Fall: Two architectural interventions/transformations and adaptive reuse projects of progressive complexity will be developed in the fall. The first one on a plot of your own selection reflecting on and proposing for an interior and exterior of a selected ‘inhabitable object’ to adapt with minor implications at a larger scale. The second project will involve similar type of adaptive reuse of pieces of machinery yet, with larger implications in terms of master planning and community design, or place-making.
Winter: The Graham Mall Transit Corridor in Downtown Winnipeg will serve as exploratory architectural and urban design Laboratory during the Winter term.

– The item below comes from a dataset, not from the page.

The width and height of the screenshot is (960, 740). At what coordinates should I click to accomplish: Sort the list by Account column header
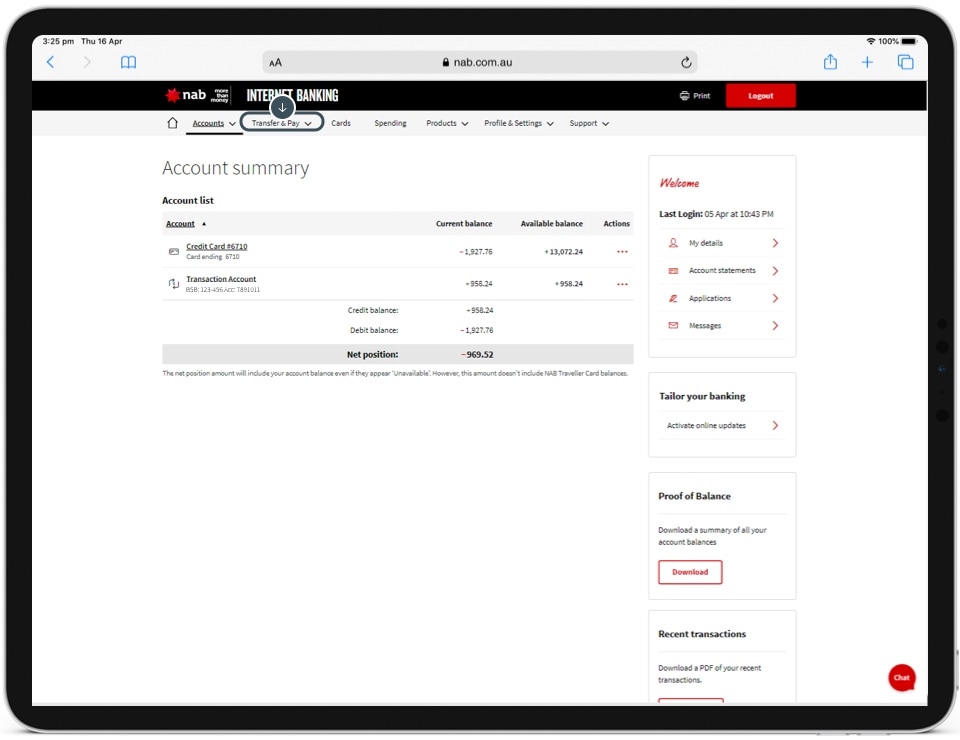[181, 224]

The metaphor and concrete reality or presence of machines with be transferred to the complexity of interactions between ‘systems’ of motorized vehicular interaction, pedestrians (significantly Winnipeg’s elevated and mostly internal walking system) in their exchanges, or lack of, with the public realm.
The conception of one mid-rise mixed use infill urban building in context will be the central subject of the winter studio. In the winter we will benefit from the input and interdisciplinary collaboration with Richard Milgrom’s City Planning Graduate studio in urban design. Our studio sessions will be enriched and complemented by discussion of relevant readings in seminar formats and collaborative work in the conception of an urban design master plan, with individual outcomes. Each infill project will then make part of a larger entity, conceived with an enhance understanding of the notion of place-making. This interdisciplinary studio builds upon previous successful iterations.